Why floorplans are your best friend

Birchwood Brae brochure

Buying a new home is an exciting and rewarding experience, but it’s often unlike any other purchase. In most cases, you can’t wander around a new-build property you’re intending to buy, because it’s still under construction. There might be an example of your chosen house style already on your development (or another one nearby), but it could have different specifications, or a mirror-image layout where everything is the other way around. Even if your property style is the same as a show home, the latter’s apartments will be assigned certain roles through décor and furnishings that might not reflect your plans for your own property. It’s often hard to stand in a fully decorated home office and imagine it as a child’s bedroom, or vice versa.

Getting under your feet

This is where floorplans come in handy. They might look simplistic, but these black-and-white drawings often provide the best representation of the space you’ll be purchasing. They tend to come in one of two forms:

  1. Sales floorplans. Supplied with marketing literature, these show a two-dimensional top-down sketch of your property. Key details include room sizes and window/door/cupboard positions.
  2. Working drawings. Produced by the architects, these go into far greater detail. They contain behind-the-scenes electrical wiring and plumbing pipework, but they also show where sockets and switches will be positioned, which way doors open, and so forth.

Your Cruden Homes’ sales advisor will show you the working drawings for your plot or house type at your reservation appointment, as it is important you understand the detail of what you are buying before committing. You won’t be able to take them away with you, but you’ll still learn a great deal from studying them and will have the opportunity to ask any technical questions arising from your review. And you’ll be able to extract even more value from floorplans in terms of forward planning…

A good plan

Because they’re drawn approximately (though not exactly) to scale, floorplans enable you to think about what sort of furniture you might like for your new home and where it might go. Given the long lead times on many modern furnishings (especially sofas), pre-ordering items which will comfortably fit enables you to coordinate delivery times well in advance (but be mindful of door sizes too!). We’d always recommend, however, waiting to physically measure for items that look like they may not comfortably fit and always wait until you can gain access to your home for window dressings to ensure the best finish.
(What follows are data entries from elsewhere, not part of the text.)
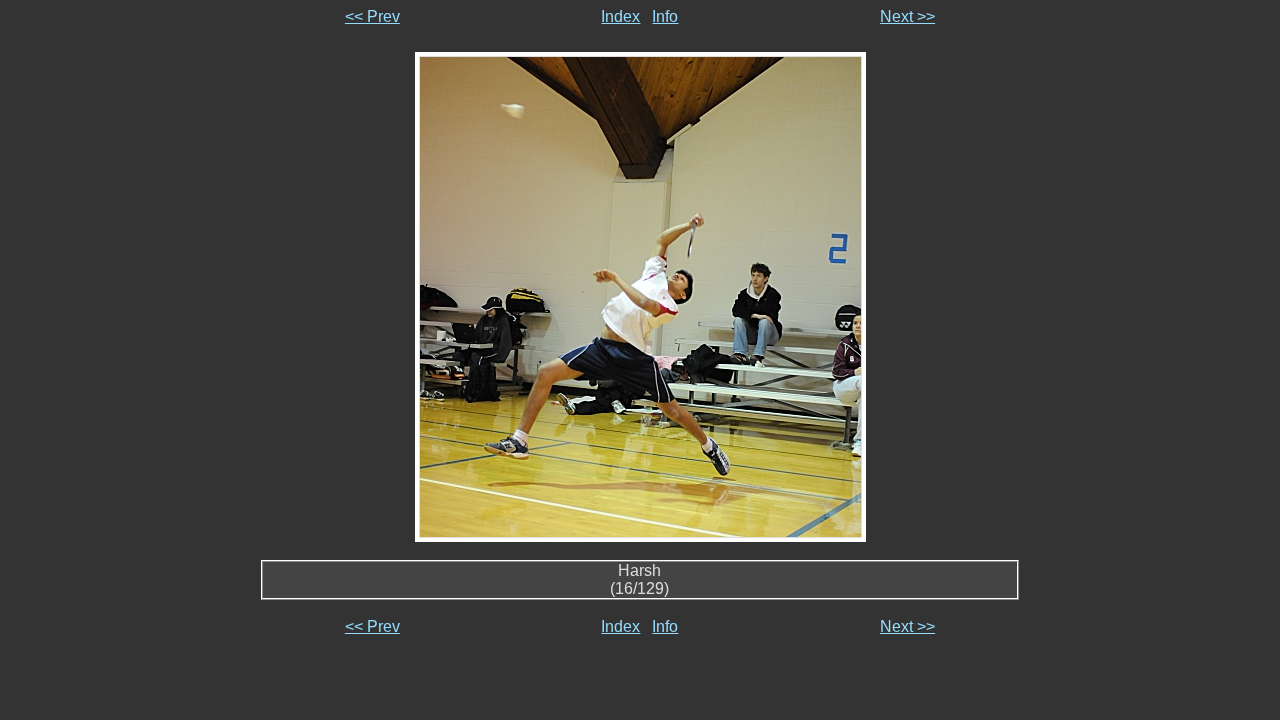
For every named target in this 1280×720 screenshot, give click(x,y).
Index (620, 16)
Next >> (907, 16)
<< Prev (372, 16)
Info (665, 16)
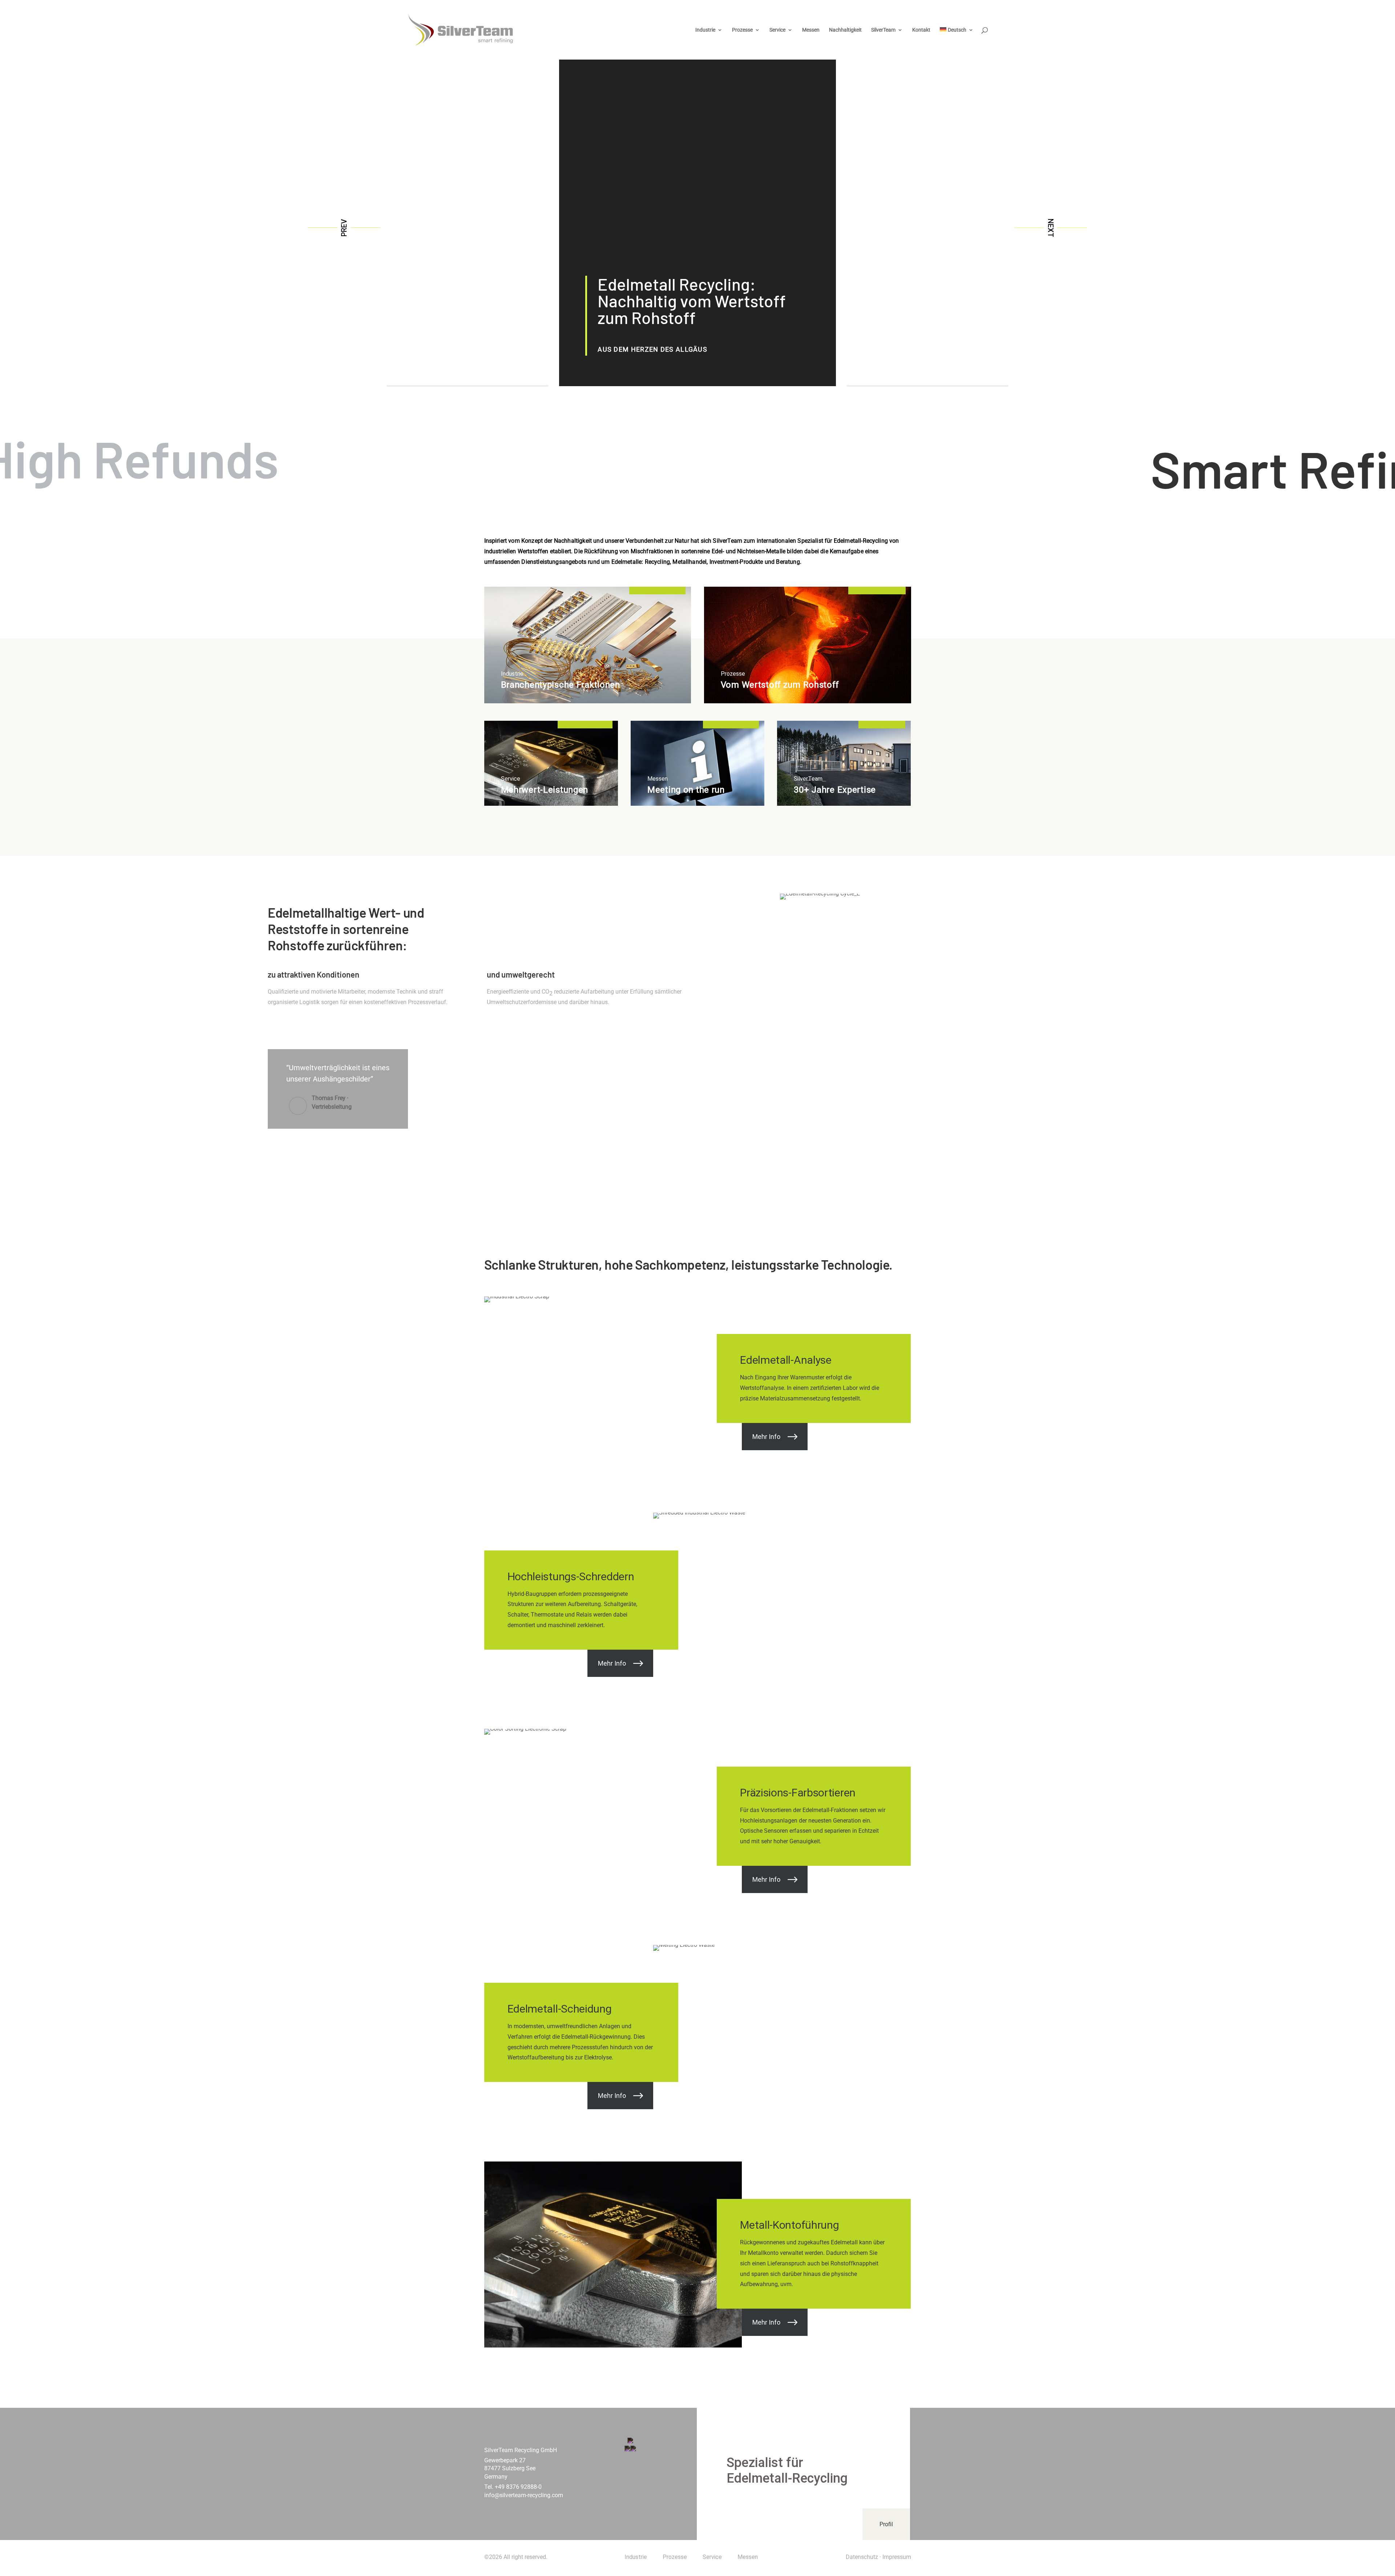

It's easy to get engrossed in the floorplan game. Some people have been known to create to-scale paper cut-outs of key furnishings, moving them around on the floorplan to determine optimal locations. As well as helping with furniture inspo, removal men can be given precise instructions about where heavy items should be deposited. In larger properties with more rooms, floorplans are also crucial for determining which roles best suit particular apartments. If bedroom three is closer to the master bedroom than bedroom two, would it work better as a nursery?

Finally, combine floorplans with site plans to work out which way your home faces, and allocate room roles accordingly. Home offices and home cinemas work best in north-facing apartments, where light levels are more consistent. Although you’ll have to wait a few months to redecorate once plasterwork has dried out, south-facing apartments are more prone to sun bleaching and will suit darker décor more than northerly rooms where lightness should be accentuated. Calculating this in advance means you won’t spend money on furniture/flooring/accessories which might not match the light levels in a particular room.

And of course, if you prefer to experiment online, many of our developments benefit from a virtual Home Selector system that helps buyers navigate properties room by room, with or without furniture.